The weakening of the US dollar will open up space for other major currencies in the market to increase their trading value again when the latest indications are expected this week.


The Australian dollar was among the gainers in the week as Australian inflation data also came in with an increased figure for the April report.


The US dollar was affected by the economic growth data of the United States (US) and the PCE price index which was published with less encouraging figures.


Adding to the pressure on the currency king, the ISM survey of the US manufacturing sector published in the New York session yesterday showed a contraction lower than forecast.


Investors' focus this week will be on the US jobs data report which will be the next indication for the Fed to set their monetary policy.


Examining the price chart of the AUD/USD currency pair, a bullish pattern has been displayed in trades towards the end of last week.


The price increase continued at the opening of the early week yesterday with the price rising almost reaching the 0.67000 level which is seen as a concentration resistance zone where it was also tested in mid-May trading.

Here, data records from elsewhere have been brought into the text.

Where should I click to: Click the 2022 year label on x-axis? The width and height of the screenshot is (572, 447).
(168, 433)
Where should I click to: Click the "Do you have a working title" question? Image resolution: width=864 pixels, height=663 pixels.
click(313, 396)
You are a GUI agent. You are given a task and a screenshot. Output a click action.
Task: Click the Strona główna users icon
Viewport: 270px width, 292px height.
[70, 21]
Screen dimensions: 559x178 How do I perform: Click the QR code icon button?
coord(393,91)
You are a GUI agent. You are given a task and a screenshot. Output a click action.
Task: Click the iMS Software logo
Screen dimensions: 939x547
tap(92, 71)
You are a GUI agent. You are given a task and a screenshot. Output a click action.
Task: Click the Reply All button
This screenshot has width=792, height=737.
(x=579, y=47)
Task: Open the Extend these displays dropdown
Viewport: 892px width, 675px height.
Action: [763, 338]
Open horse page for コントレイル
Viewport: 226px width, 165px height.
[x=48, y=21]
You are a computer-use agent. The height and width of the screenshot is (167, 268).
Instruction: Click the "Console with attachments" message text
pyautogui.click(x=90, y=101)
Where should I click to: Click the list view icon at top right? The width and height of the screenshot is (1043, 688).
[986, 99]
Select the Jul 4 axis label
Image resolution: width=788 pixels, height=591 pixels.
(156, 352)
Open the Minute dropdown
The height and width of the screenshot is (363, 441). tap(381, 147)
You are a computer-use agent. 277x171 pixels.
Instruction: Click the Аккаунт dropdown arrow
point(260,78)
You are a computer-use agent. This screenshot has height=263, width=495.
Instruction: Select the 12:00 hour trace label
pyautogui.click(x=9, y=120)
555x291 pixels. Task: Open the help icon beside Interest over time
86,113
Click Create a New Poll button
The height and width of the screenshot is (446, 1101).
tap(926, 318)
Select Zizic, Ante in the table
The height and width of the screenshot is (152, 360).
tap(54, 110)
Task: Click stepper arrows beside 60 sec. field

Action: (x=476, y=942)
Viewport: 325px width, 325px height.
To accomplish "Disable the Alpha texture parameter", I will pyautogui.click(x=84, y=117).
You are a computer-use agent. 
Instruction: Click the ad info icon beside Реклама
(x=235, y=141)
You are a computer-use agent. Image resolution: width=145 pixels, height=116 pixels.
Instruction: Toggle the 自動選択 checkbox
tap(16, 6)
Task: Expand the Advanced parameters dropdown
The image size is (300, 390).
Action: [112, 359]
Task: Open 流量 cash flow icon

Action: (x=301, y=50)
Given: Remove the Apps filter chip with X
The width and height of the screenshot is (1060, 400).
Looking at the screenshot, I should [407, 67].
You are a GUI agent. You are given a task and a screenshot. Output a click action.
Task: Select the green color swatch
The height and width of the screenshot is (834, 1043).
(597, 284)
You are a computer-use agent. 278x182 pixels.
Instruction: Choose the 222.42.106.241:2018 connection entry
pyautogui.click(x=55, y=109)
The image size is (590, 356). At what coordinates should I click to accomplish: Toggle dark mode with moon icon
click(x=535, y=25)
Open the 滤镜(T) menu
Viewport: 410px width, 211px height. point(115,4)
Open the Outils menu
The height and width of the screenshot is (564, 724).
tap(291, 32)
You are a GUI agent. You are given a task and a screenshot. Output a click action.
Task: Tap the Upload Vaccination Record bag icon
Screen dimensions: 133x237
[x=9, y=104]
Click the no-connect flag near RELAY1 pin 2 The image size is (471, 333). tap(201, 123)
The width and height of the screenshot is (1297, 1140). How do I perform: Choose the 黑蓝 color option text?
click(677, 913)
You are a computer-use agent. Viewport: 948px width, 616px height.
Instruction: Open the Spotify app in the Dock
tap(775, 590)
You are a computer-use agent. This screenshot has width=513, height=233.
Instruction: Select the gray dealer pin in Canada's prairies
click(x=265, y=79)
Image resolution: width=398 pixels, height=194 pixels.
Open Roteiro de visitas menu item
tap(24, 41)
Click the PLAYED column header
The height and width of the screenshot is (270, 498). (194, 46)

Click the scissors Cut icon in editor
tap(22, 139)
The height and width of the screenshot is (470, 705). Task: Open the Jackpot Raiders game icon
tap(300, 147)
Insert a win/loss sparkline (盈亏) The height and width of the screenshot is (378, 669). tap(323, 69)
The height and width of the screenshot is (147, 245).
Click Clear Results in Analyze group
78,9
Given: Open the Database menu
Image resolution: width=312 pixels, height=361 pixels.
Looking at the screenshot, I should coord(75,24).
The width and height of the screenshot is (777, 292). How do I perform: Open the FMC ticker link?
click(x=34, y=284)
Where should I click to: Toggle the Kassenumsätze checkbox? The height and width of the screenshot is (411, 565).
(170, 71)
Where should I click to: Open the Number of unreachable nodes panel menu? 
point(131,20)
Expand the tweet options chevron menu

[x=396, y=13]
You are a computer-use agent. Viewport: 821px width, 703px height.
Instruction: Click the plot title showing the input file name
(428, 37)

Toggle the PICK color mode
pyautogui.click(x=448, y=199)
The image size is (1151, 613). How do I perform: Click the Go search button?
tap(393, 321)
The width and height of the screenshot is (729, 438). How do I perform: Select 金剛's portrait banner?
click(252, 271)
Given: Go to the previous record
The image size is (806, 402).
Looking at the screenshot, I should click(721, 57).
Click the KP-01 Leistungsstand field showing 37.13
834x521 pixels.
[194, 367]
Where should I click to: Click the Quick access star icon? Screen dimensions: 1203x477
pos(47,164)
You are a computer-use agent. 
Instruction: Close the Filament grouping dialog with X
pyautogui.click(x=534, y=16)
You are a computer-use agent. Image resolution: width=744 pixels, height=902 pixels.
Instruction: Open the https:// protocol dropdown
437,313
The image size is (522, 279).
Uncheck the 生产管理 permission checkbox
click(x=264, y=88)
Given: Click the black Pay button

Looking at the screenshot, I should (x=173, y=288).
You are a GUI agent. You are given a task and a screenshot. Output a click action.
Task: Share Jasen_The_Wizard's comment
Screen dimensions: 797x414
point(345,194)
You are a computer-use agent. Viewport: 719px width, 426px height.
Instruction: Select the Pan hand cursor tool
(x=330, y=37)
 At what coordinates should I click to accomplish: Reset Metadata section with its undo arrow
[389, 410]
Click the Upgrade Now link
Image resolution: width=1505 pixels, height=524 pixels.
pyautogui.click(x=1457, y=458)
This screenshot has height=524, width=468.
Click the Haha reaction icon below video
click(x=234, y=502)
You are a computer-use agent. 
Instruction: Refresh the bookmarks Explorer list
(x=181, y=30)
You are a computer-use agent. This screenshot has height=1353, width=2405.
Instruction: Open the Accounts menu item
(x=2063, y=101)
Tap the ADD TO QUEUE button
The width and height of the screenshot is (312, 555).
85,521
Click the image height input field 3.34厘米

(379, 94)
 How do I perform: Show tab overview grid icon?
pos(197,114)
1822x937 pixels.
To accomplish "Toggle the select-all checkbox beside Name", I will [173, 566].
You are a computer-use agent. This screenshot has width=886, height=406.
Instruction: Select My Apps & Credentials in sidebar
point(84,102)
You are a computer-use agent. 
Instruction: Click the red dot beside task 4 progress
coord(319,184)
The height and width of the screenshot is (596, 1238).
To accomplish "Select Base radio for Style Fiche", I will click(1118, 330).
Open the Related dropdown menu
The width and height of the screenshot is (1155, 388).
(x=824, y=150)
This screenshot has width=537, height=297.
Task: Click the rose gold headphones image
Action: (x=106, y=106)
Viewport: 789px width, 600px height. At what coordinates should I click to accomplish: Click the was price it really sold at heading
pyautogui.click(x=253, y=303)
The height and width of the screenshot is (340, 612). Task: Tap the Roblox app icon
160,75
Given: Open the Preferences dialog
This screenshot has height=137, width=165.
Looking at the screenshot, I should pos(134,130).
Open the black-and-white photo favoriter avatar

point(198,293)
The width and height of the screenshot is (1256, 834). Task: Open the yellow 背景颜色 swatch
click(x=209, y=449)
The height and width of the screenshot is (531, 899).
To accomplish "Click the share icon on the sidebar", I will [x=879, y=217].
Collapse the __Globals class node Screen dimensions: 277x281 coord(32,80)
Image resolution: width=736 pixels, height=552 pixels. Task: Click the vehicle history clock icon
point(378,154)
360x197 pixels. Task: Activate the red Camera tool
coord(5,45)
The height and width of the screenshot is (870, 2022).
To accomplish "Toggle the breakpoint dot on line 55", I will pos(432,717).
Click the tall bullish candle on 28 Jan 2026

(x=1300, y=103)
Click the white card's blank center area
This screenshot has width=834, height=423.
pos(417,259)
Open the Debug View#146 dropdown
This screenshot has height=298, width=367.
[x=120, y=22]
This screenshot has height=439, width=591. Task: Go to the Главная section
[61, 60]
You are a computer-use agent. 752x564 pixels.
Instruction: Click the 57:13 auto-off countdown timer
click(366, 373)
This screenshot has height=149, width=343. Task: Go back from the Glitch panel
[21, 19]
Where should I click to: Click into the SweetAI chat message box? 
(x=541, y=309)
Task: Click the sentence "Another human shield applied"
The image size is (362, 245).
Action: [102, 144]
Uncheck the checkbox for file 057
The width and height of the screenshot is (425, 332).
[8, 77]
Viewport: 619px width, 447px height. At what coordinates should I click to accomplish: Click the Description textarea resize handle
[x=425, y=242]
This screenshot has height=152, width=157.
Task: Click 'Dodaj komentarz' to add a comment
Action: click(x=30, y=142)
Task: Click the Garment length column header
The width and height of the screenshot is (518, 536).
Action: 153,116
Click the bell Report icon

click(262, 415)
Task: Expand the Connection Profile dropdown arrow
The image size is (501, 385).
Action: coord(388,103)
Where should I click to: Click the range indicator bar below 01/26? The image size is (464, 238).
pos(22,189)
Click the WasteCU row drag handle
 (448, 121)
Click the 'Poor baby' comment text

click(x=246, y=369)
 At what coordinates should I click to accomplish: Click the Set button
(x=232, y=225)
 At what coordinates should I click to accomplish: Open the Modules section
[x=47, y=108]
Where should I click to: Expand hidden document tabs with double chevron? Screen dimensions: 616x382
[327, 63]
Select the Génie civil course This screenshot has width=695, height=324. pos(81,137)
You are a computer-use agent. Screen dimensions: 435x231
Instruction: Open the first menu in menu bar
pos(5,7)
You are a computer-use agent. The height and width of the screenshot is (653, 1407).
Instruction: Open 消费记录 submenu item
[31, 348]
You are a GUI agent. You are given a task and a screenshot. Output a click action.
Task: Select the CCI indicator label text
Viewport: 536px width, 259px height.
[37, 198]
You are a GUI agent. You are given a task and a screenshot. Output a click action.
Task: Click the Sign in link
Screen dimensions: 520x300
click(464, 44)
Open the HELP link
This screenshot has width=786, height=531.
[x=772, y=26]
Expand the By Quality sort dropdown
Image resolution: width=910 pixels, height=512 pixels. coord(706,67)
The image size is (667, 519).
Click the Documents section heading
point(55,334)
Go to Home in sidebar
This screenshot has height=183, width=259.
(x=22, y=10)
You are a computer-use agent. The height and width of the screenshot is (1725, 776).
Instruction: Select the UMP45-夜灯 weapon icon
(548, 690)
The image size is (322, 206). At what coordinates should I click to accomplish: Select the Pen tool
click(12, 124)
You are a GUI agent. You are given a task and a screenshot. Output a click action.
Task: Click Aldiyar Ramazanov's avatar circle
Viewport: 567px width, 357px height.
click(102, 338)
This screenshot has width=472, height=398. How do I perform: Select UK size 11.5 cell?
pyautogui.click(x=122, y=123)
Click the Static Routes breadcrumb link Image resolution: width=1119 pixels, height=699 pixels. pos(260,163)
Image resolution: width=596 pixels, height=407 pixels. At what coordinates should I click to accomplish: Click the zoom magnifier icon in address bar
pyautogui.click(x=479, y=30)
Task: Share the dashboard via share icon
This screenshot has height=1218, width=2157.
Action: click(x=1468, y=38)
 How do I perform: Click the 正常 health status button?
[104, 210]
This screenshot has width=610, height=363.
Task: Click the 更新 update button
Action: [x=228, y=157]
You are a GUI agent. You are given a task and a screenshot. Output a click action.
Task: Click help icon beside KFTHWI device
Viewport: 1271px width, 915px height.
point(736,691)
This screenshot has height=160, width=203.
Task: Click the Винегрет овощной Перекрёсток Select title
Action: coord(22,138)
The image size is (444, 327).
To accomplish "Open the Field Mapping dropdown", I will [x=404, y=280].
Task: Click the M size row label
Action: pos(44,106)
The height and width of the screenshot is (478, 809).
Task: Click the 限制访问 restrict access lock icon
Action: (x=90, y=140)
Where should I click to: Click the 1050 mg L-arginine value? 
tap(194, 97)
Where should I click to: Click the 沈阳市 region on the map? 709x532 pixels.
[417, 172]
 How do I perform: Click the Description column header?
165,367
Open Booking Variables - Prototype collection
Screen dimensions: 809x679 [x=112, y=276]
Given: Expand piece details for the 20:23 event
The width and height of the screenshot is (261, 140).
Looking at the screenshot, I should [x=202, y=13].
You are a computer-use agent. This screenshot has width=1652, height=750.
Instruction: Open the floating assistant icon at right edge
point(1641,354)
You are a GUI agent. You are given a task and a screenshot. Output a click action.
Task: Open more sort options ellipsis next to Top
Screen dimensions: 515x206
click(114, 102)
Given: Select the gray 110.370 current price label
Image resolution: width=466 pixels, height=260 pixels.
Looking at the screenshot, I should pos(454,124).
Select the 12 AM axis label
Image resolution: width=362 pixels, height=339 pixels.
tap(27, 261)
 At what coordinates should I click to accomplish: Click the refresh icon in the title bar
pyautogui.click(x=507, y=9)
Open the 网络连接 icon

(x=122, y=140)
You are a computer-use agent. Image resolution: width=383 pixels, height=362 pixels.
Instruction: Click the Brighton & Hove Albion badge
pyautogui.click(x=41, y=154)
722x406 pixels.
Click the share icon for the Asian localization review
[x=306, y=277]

Continuing today's trade (Tuesday), the price tested the 0.67000 resistance zone before pulling back down to around 0.66700 at the close of the Asian session.



The price is still hovering above the Moving Average 50 (MA50) support line on the 1-hour time frame on the AUD/USD chart which maintains a bullish movement signal.


The price increase if it continues will try to break through the 0.67000 resistance before recording the latest 5-month high.


The target for a higher price increase after this is to reach around 0.67700.


However, if the price continues to slide rapidly down past the MA50 support line, investors can expect the price to reach the previous week's support level at 0.66000.


For a lower decline if still extended it is likely to be able to reach around 0.65400.